Мистерия эта – новая архаика, инициирующая индивида на осознание и  освоение естественной позиции в потоке бытия, но это и, возможно, одно из последних искушений человечества «благой идеей», и очищение, изживание явленного в финальном акте антропоцентризма. А, следовательно, готовность каждого к открытию перспективы внутреннего человека.

Встроенная в тело христианской цивилизации,  эпоха антропоцентризма стала опытным полигоном свободной воли человека, уверовавшего в свои возможности.  Но ведь мера находится в диапазоне между недо- и пере-. И часто —  ценою жизни. Три поколения советских людей судьбами оплатили настоящее. Четвёртое поколение рождённых в ХХ веке унаследовало стойкую позицию в потоке творения. Удерживающий больше не понадобился. Советский Союз рухнул. В перспективе натекающей на нас из прошлого  мистерии мы снова в начале пути.

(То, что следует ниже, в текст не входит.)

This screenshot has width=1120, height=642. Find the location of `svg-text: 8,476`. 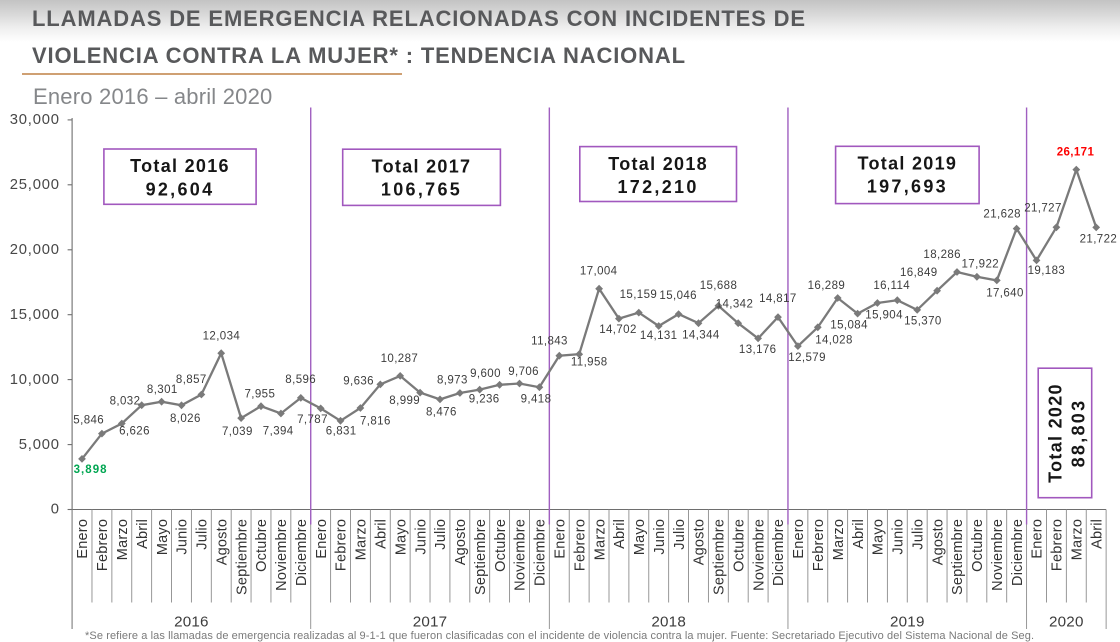

svg-text: 8,476 is located at coordinates (442, 412).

Четыре с лишним десятилетия рождаются те, кто прочно внедрён в реальность.

 Восхождение к архетипам – уже не девиз, но скрытая доминанта сегодняшней истории. Исчерпали себя не истины, но формы их представления, навязанные временем. К новому виденью сегодня мы идём всем миром, но каждый – своим, опытным путём. Принцип наблюдающего участия оказывается основным принципом мироустройства. Смена позиции наблюдателя открывает взору всё более глубокие пласты бытия, актуализирующиеся в «здесь и сейчас» жизненного пространства. «Первоцветок» Гёте становится востребованным знанием обычного молодого человека. Мистерия продолжается.

Опубликовано: Социальные проблемы Великой русской революции. Коллективная монография под ред. В.Л. Обухова. СПб.: Издательство «Гамма», 2017. С. 72 – 82.  

 

[1] Мамардашвили М.К. Возможный человек.// Человек в зеркале наук. Труды методологического семинара «Человек». Межвузовский сборник. Л.: Издательство Ленинградского университета, 1991. С. 6 -18.

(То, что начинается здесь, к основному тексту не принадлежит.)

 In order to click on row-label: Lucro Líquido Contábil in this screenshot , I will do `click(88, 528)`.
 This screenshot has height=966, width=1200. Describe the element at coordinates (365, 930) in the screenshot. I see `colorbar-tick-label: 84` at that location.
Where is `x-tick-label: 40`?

[2]  Гумбольдт В. О различии строения человеческих языков и его влиянии на духовное развитие человечества.// Гумбольдт В. Избранные труды по языкознанию. М.: Прогресс, 1984. С. 37 – 297.

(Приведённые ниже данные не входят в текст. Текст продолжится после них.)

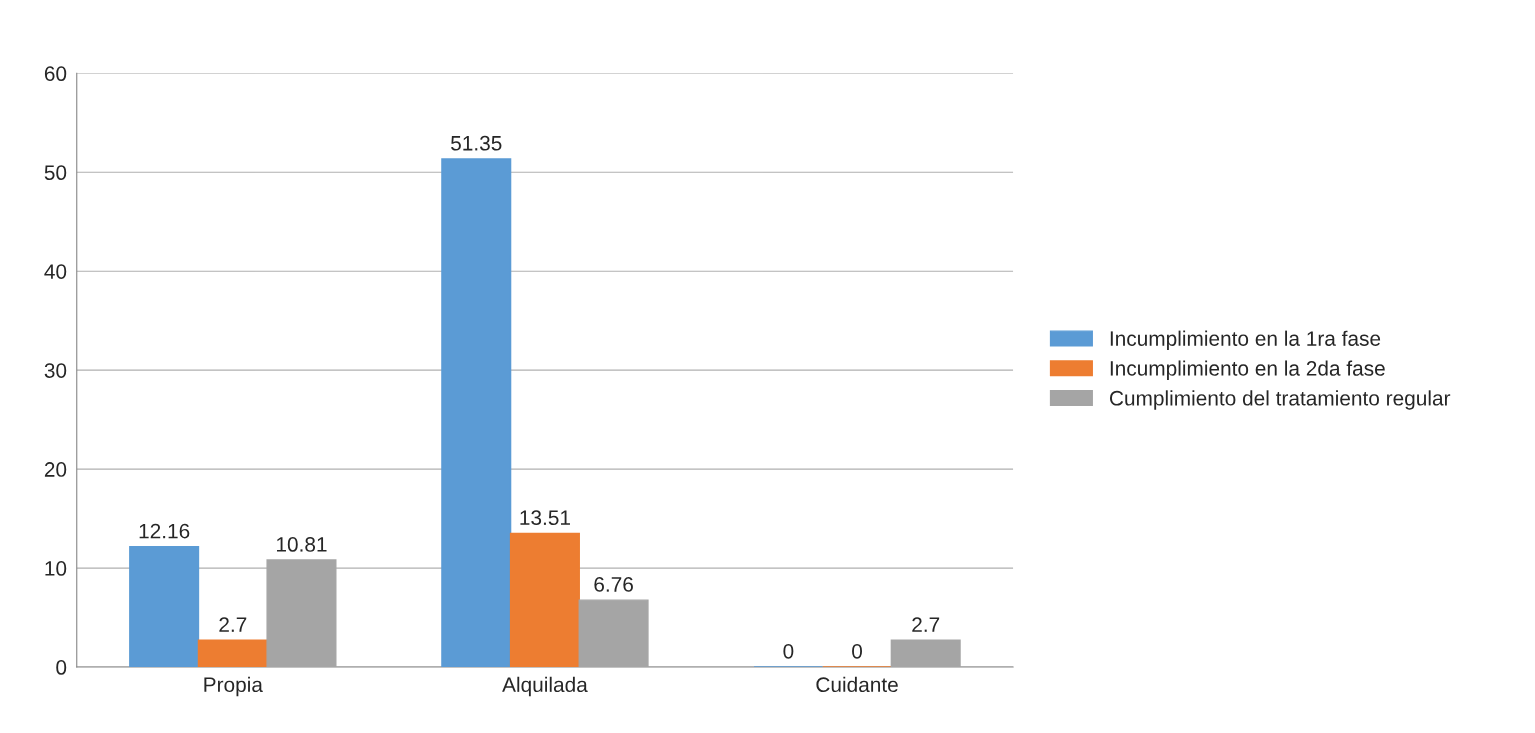 The height and width of the screenshot is (733, 1535). Describe the element at coordinates (545, 518) in the screenshot. I see `data-label: 13.51` at that location.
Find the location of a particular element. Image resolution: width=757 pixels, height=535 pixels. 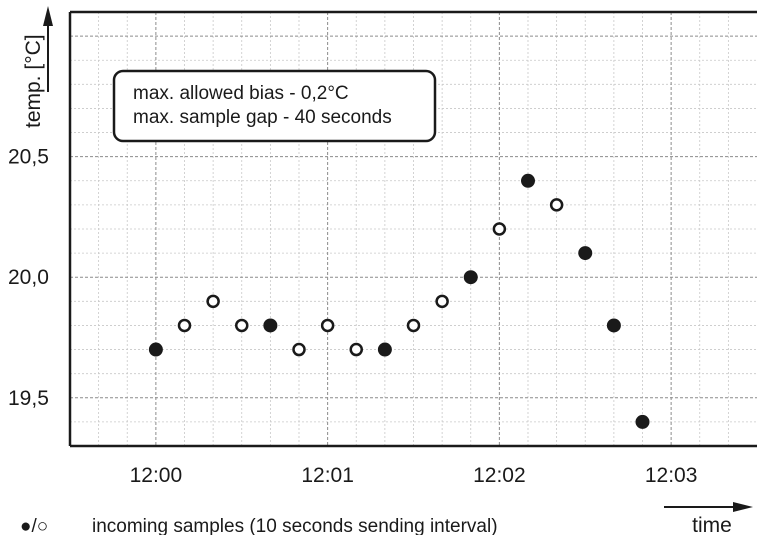

x-tick-label: 12:00 is located at coordinates (156, 476).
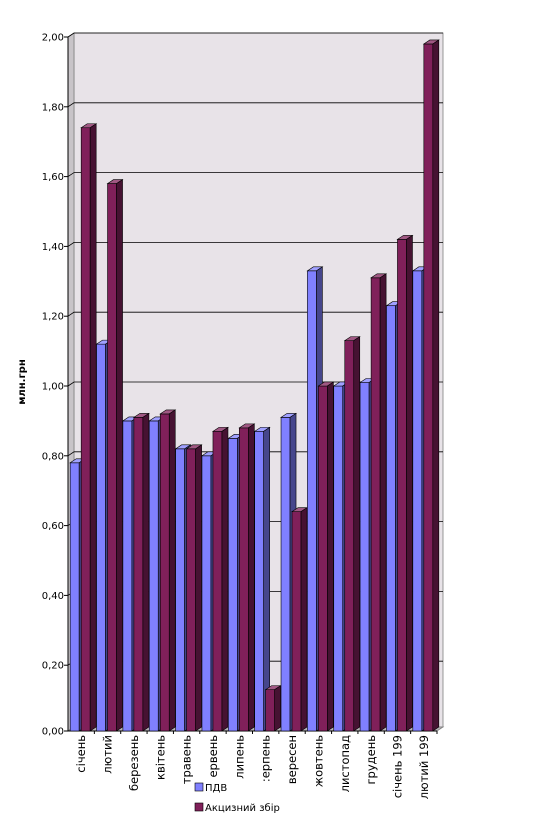 This screenshot has height=830, width=551. Describe the element at coordinates (242, 808) in the screenshot. I see `legend-label: Акцизний збір` at that location.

[3] Хайдеггер М. Бытие и время. СПб.: «Наука», 2006.  С. 59 – 62, 160 – 170.

[4] Пирс Ч.С.0, Избранные философские произведения. М.: Логос, 2000. С. 116 – 161.

[5] Хайдеггер М. Путь к языку. // Хайдеггер М. Время и бытие. Статьи и выступления. М. : Республика,1993. С. 259 – 273.

[6] Фуко М.. Слова и вещи. Археология гуманитарных наук. СПб.: A-cad, 1994.  С. 399-400.

[7] Шишкина-Ярмоленко Л.С. Язык и познание. Опыт лингвистической антропологии.  СПб.: Астерион, 2004.

[8]  Белый А. Почему я стал символистом… // Белый А. Символизм как миропонимание. М.: Республика, 1994.    С. 418 – 493.

[9] См. подробнее: Шишкина-Ярмоленко Л.С. Язык и познание. Опыт лингвистической антропологии. СПб.: Астерион, 2004. С. 122 – 171. Она же.  Супрематизм в социально-антропологической перспективе.// ОТыДО. Траектории петербургского авангарда. Материалы международной конференции. Альманах «Аполлон» № 3. СПб.:«Аполлон», 2010. С. 267 – 281.  Она же.  Живописный эпос Малевича и Филонова. //Цвет в искусстве авангарда. Материалы международной научной конференции. СПб.: ГМИ СПб., 2011. С. 81 – 94.